Ante la anemia política, el quintelismo se posiciona por el 2015
Se ha dado en el peronismo riojano el plan “planchado”, que significó cerrar sistemáticamente la sede del PJ, conocida como Casa de Todos, hoy refaccionada. Así se terminó la discusión interna del oficialismo, que conduce la provincia desde el regreso de la democracia, aunque en las elecciones PASO el electorado riojano le dio la espalda.
El partido gobernante debería ser un punto de discusión sobre las políticas oficiales ante los suyos a puertas cerradas, con el fin que solo quede en las calles las pequeñas rencillas, y por ello, hoy las internas afloran desde la Casa de Gobierno.
No se habla de política en La Rioja, la tierra que tuvo el poder del país por más de una década, y en estas épocas tormentosas, por lo cual la dirigencia no sabe con quién referenciarse en el 2015, salvo no pronunciarse en contra de la Presidenta, ya que envía recursos a la provincia, pese que la coparticipación cada vez hace menos dependiente a La Rioja ante la Nación.

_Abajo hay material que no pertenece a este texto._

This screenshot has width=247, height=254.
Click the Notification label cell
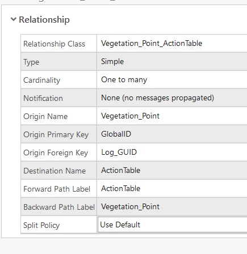coord(58,98)
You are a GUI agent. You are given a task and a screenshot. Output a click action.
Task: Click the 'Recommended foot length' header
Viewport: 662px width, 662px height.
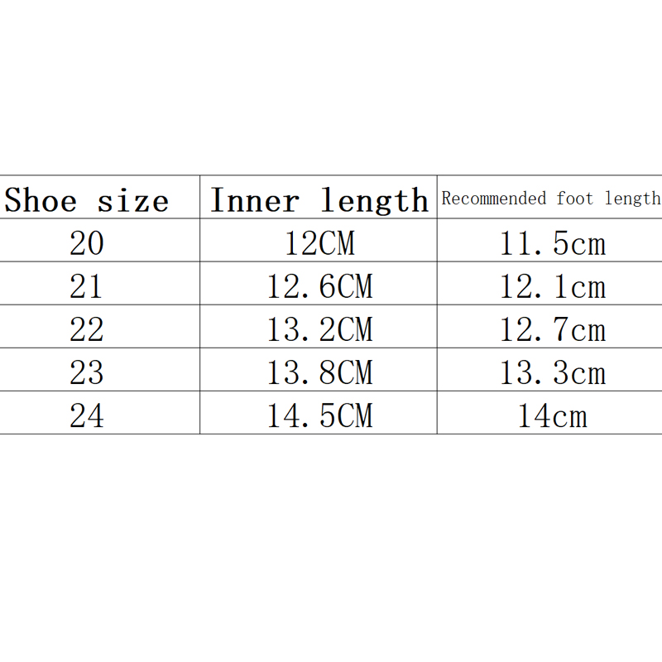550,199
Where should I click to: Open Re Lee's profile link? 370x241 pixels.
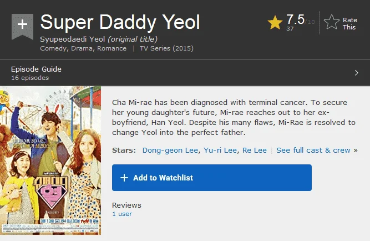[x=255, y=150]
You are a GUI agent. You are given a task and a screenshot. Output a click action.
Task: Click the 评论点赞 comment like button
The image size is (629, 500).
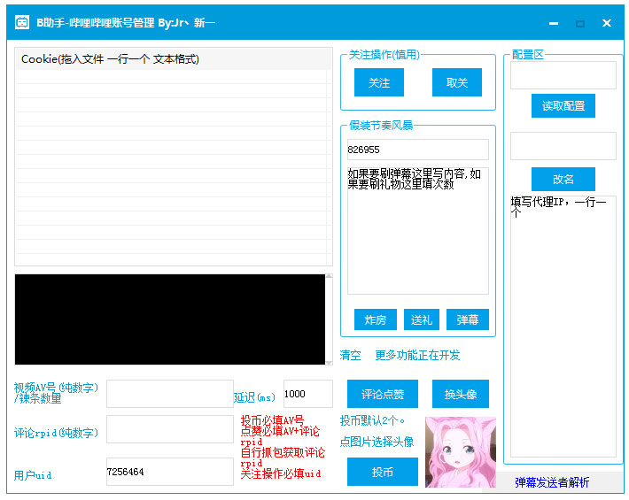pyautogui.click(x=382, y=394)
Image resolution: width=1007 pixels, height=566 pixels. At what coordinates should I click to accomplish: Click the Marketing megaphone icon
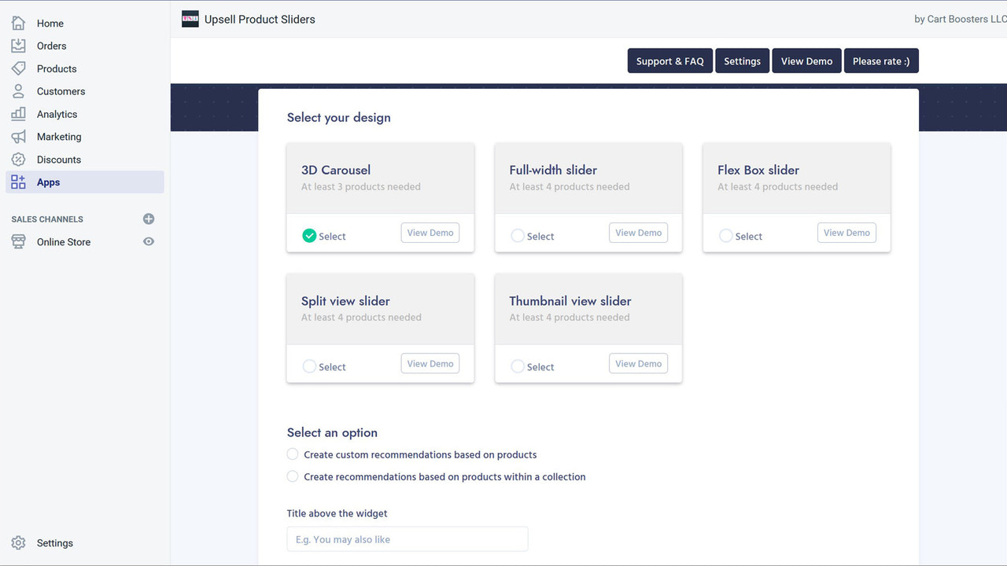[x=17, y=137]
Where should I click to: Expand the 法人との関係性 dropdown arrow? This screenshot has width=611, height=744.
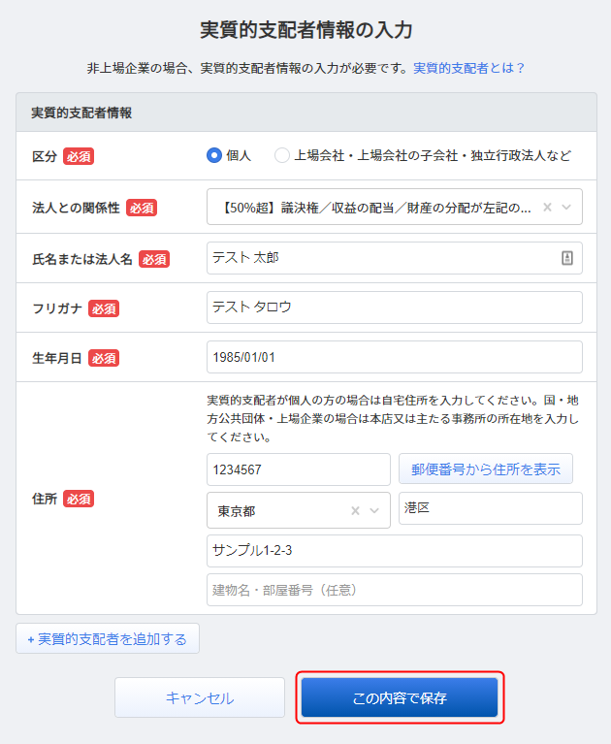point(566,207)
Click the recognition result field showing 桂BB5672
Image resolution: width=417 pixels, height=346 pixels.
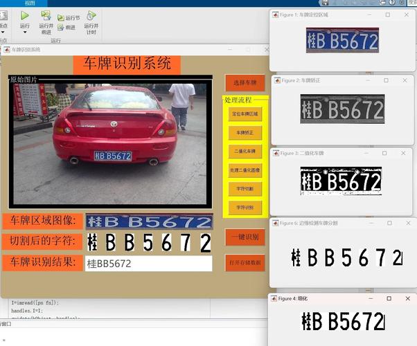(148, 264)
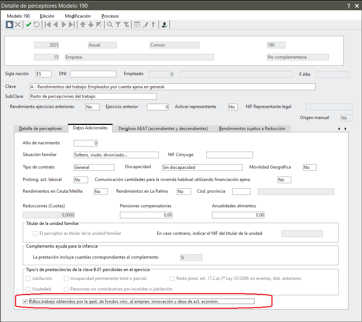Screen dimensions: 362x322
Task: Click the funnel filter icon
Action: pyautogui.click(x=118, y=25)
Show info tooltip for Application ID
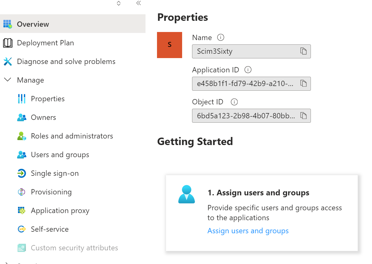Screen dimensions: 372x264 248,70
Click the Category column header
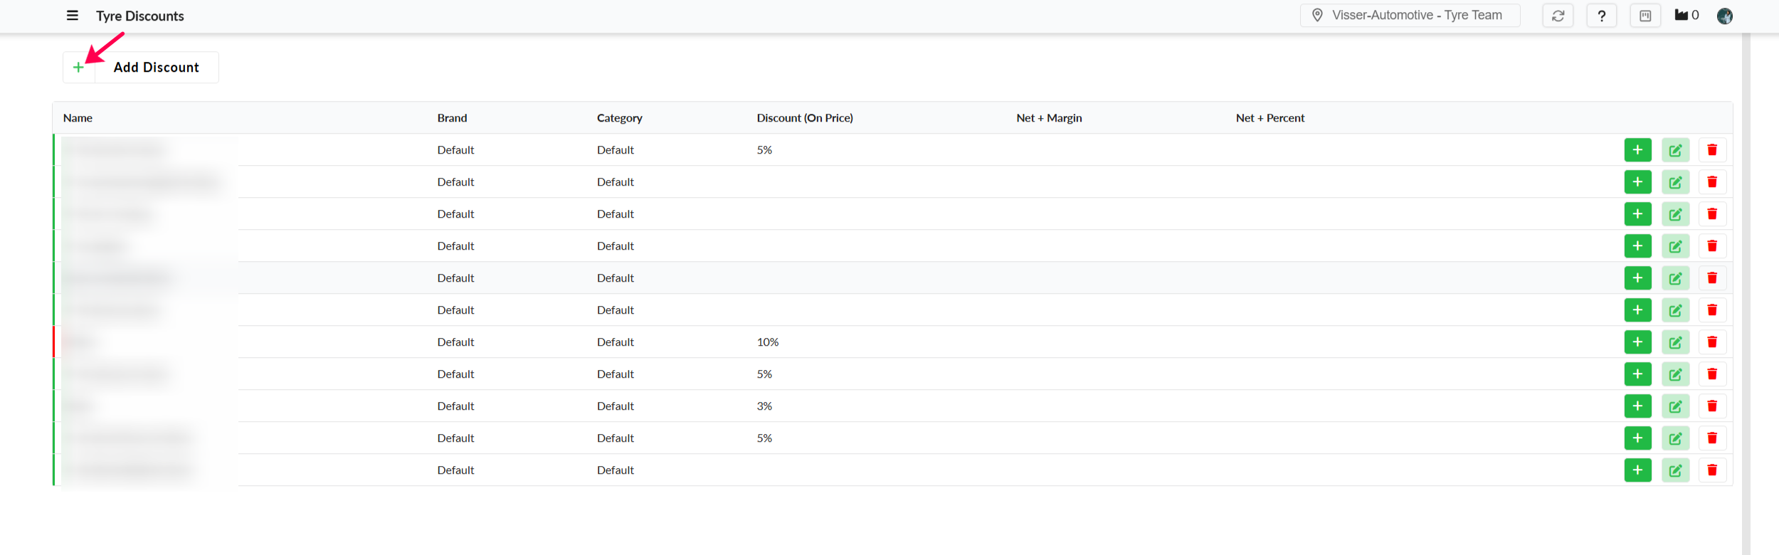 pyautogui.click(x=619, y=118)
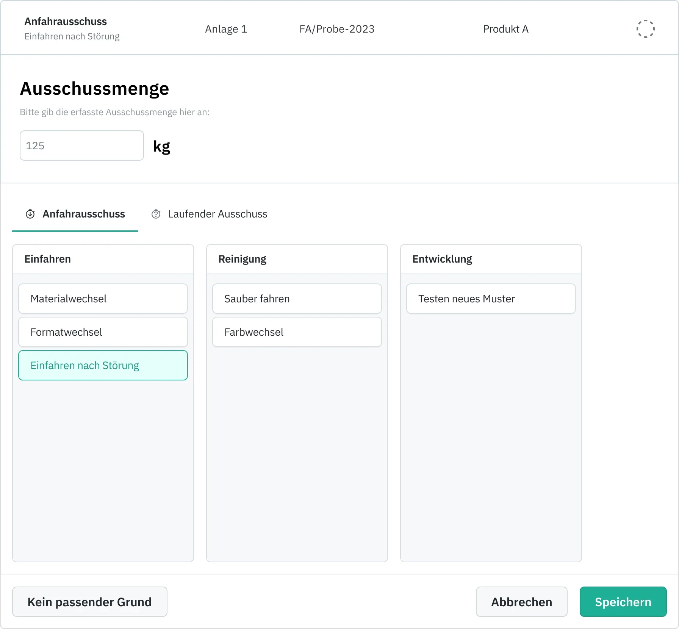679x629 pixels.
Task: Click the FA/Probe-2023 order label
Action: coord(337,29)
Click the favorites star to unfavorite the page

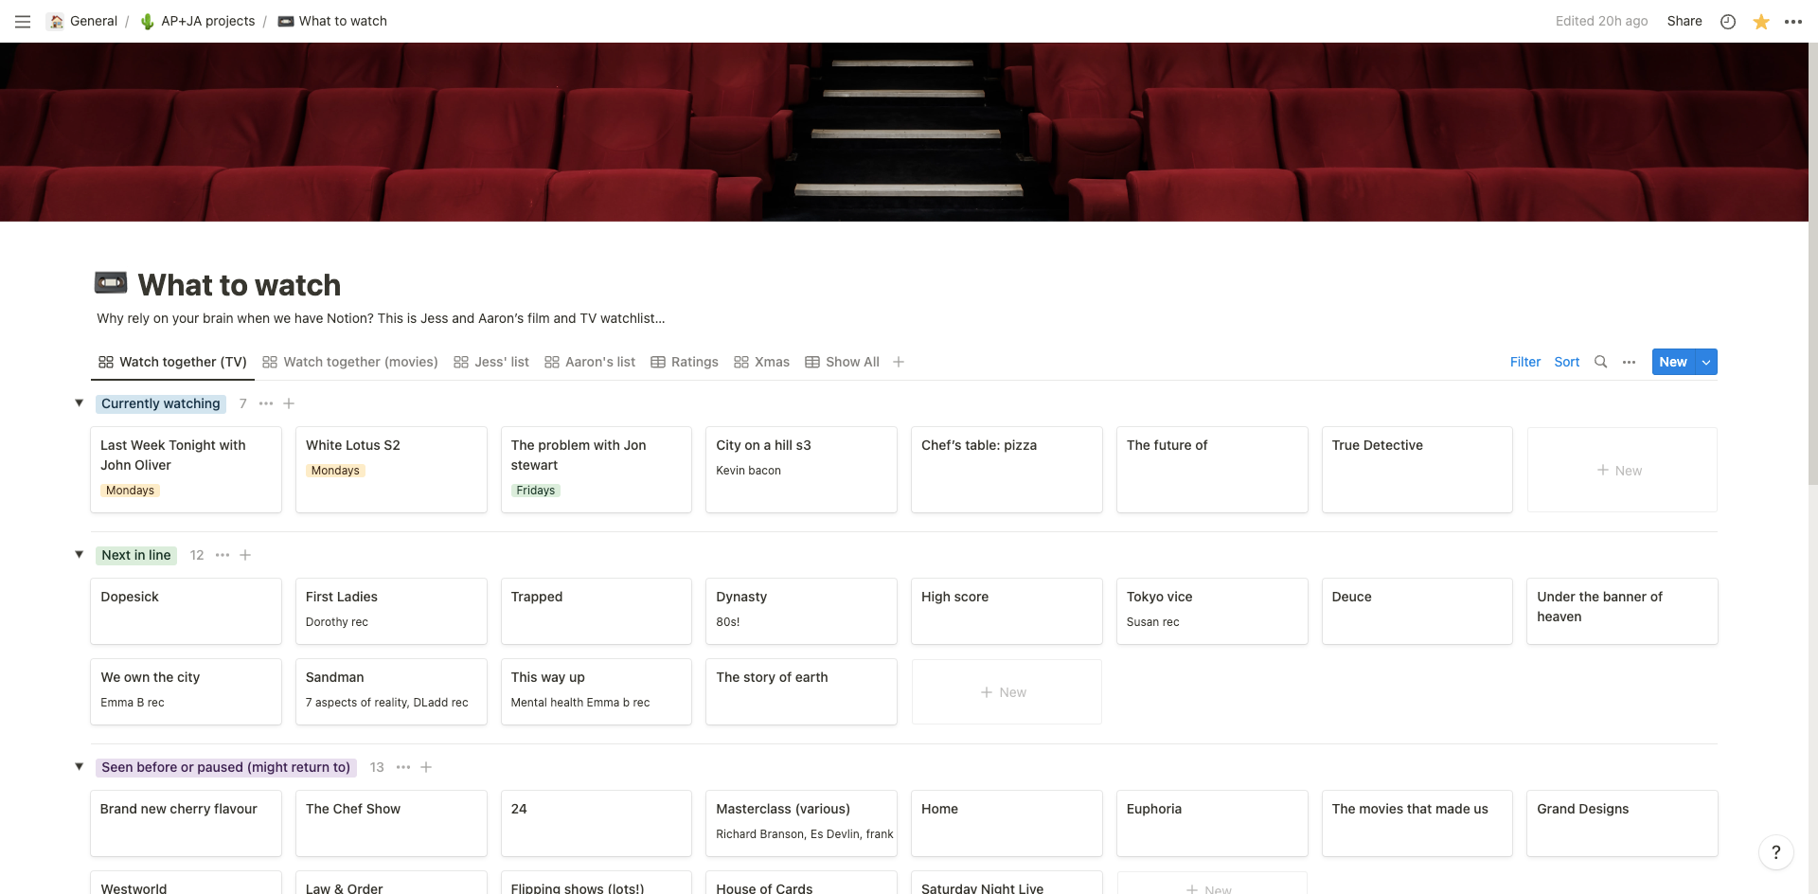coord(1761,21)
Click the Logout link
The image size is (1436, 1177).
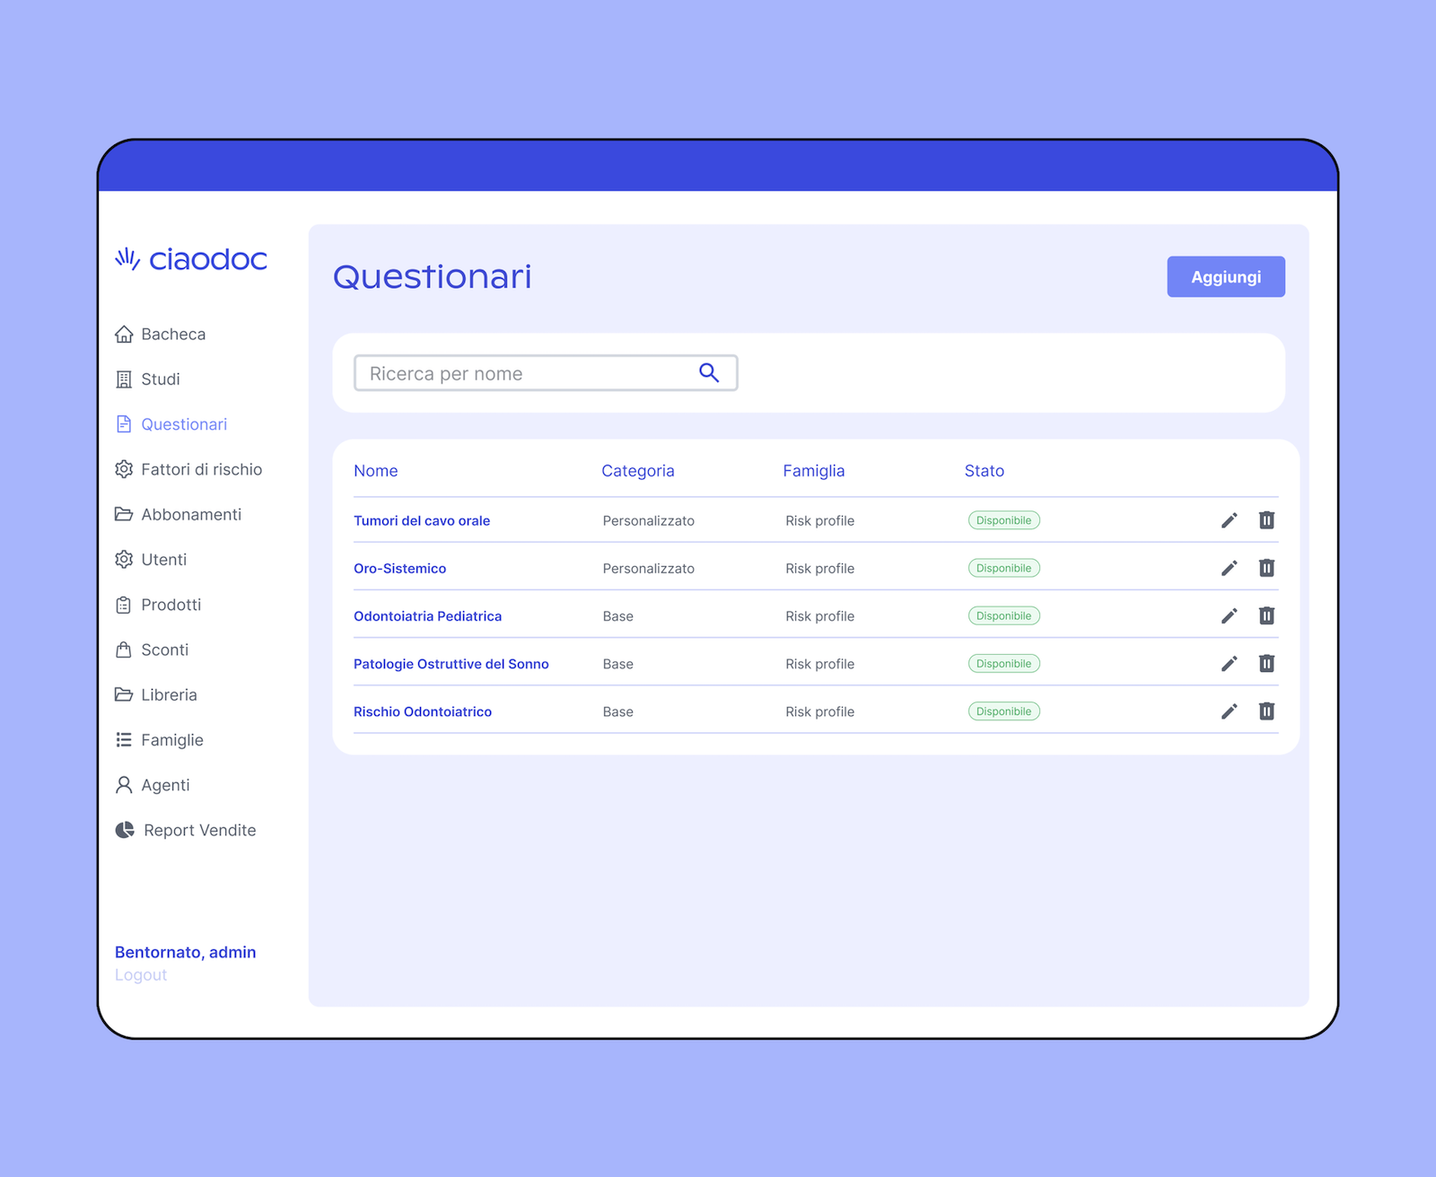(141, 975)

Así el intendente de Famatina, Ismael Bordagaray, se alineó con Sergio Massa y quedó como referente del diputado nacional en esta parte del país; y en caso que el intendente de Tigre llegue a la Presidencia el famatinense –crítico de las políticas mineras- podría ocupar un ministerio nacional.
Ni autoridades elegidas por el voto del afiliado tiene el partido ni ha creado cuadros políticos, que significa las mismas caras desde 1983.
Por este motivo, con poco o casi nada se llama la atención partidaria y de la sociedad. Es el caso de Ricardo Quintela que le abrió las puertas a los hermanos Scioli y al ex presidente Eduardo Camaño para que sean pecadores ante el plan “planchado”: hablar de política y conocer de primera mano hacia a dónde va el país.
José y Nicolás Scioli, además de hermanos, son armadores políticos del proyecto presidencial del bonaerense, en donde está el experimentado Camaño, un viejo conocer de dirigentes en todo el país.
El intendente pretende ser gobernador en el 2015 y construye lazos con los presidenciables, uno de ellos es el propio Scioli, más allá del desembarco del Grupo BAPRO en la provincia. Sucede lo mismo ante Florencio Randazzo, quien también quiere ser presidente, pero su objetivo sería la Gobernación de la Provincia de Buenos Aires.
Mientras que el gobernante debe priorizar la gestión, pero su base es política, por lo cual debe discutir en ese sentido, qué provincia se aspira o que aporte al país se le puede hacer.
El intendente emitió otra vez el mensaje dado a Lázaro Fonzalida de unidad del peronismo. El chileciteño envió a un representante al encuentro con los hermanos Scioli.
De esa forma, el quintelismo hizo desembarcar a los armadores del proyecto más serio dentro del peronismo, también está Massa pero con otros referentes extrapartidarios y con escases de representatividad en el país, con el fin que el riojano –que es votante- escuche cerca de su casa cuales son los lineamientos del proyecto que puede suplantar a Cristina, a partir del 2015, en la provincia de la anemia política.